Quels conseils préconisez-vous au quotidien pour préserver cette partie assez fragile de notre organisme ? 
- En dehors de toute prescription médicale, bannir les douches vaginales, même à l’eau, car cela ne fait que fragiliser la flore et multiplier les risques d’infections, telles que les mycoses, entre autres.
- L’idéal est de se laver au maximum deux fois par jour (matin et soir). Cette toilette consiste en un savonnage, suivi d’un rinçage et d’un séchage. Elle ne doit concerner que la zone génitale externe.
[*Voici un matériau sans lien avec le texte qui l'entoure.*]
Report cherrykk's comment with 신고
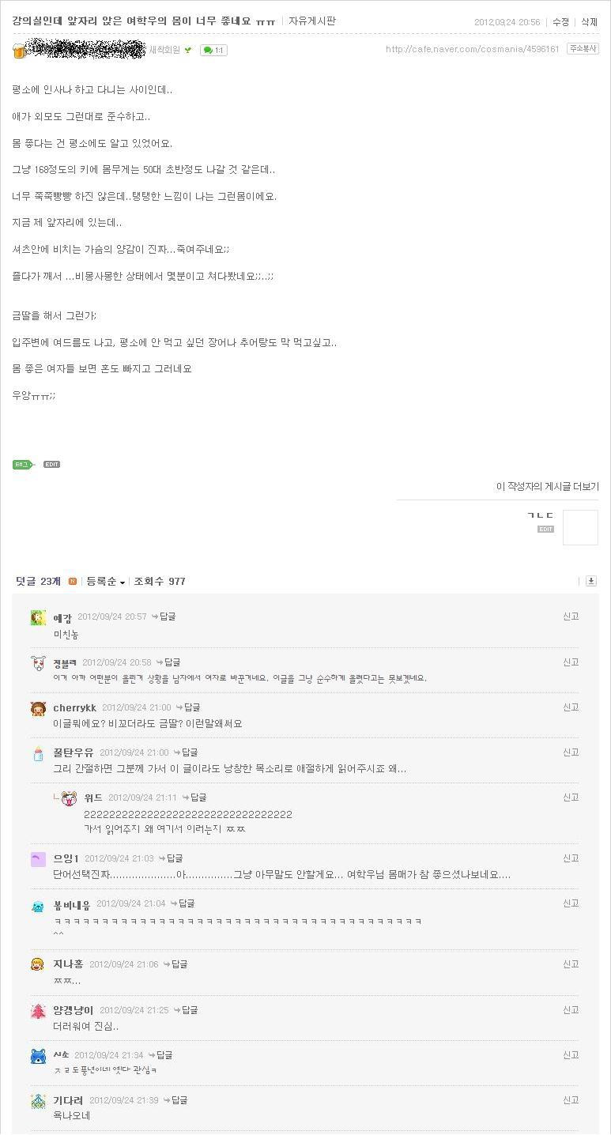Screen dimensions: 611x1135 [571, 707]
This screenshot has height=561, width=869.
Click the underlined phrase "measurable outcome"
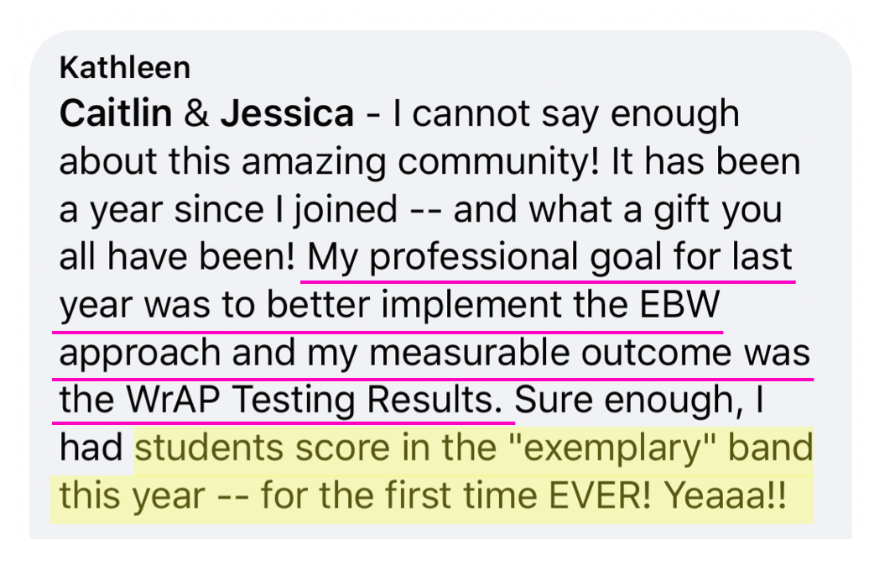549,353
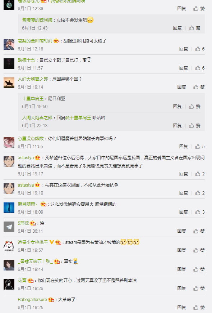Image resolution: width=212 pixels, height=313 pixels.
Task: Like the comment by 碧梨的美帅萌时间
Action: point(200,49)
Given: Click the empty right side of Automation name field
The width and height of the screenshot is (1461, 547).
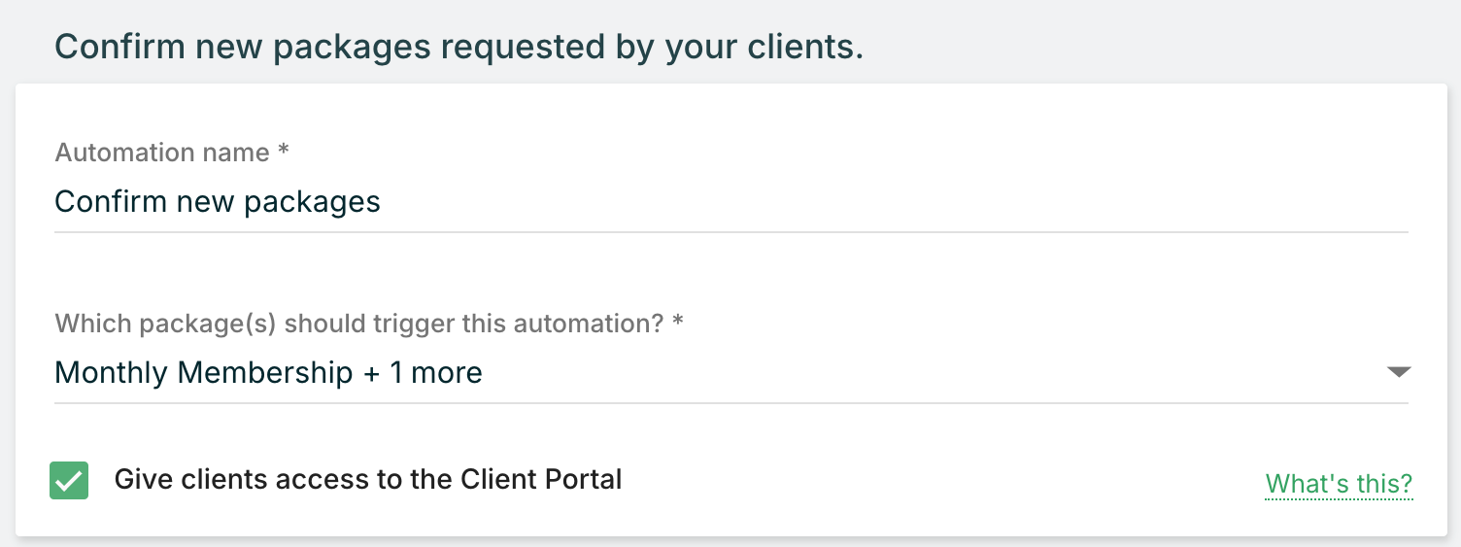Looking at the screenshot, I should [1069, 202].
La femme doit se familiariser avec ses odeurs naturelles, le culte de la fraîcheur absolue et du zéro odeur est l’origine de beaucoup d’excès !
- L’usage de produits antiseptiques et antibactériens n’est d’aucun intérêt et peut même favoriser les infections.
- Le sexe féminin n’apprécie pas l’humidité. Mieux vaut donc penser à bien se sécher après la toilette intime et à se changer après une baignade ou une séance de sport.
- Il ne faut pas se laver avec les gels- douches destinés au corps, à base de savon, de parfums et de colorants et conservateurs.
- Quant aux lingettes intimes, il ne faut pas en abuser car elles aussi peuvent fragiliser les muqueuses. Elles sont pratiques, certes, mais peuvent devenir agressives à la longue.
- Eviter au maximum de porter des pantalons serrés ou des collants car ils favorisent les microtraumatismes à cause du frottement et provoquent une macération à cause de la transpiration.
- Porter uniquement des sous-vêtements en coton, plus absorbants que les matières synthétiques. Changer de sous-vêtement tous les jours.
- Laver les sous-vêtements à une température minimale de 60° et séparément des autres vêtements. Ne pas rajouter d’eau de Javel à la lessive. Utiliser de préférence le savon de Marseille ou une lessive hypoallergénique.
- Ne pas laisser traîner les sous-vêtements par terre avant de les porter.
- Ne pas utiliser de parfums ni de déodorants même dits «spécifiques» dans la zone génitale externe.
- Même en période de règles, il est inutile de se laver après chaque passage aux toilettes. Il suffit juste de changer de tampons et serviettes hygiéniques le plus souvent possible. Et pour celles qui portent des protège-slips, ces derniers doivent aussi être changés régulièrement.
- Se laver toujours les mains avant de toucher la région ano-génitale.
- Ne jamais toucher la lunette des toilettes publiques. De même, ne jamais s’y assoir, poser un système de protection comme du papier toilette par exemple.
- Après avoir uriné, et en absence d’eau, s’essuyer avec un papier doux et propre en faisant un geste d’avant en arrière pour éviter au maximum de transporter des germes.
- En ce qui concerne l’épilation, se laver avant et changer de sous-vêtement. Utiliser une crème apaisante s’il le faut. 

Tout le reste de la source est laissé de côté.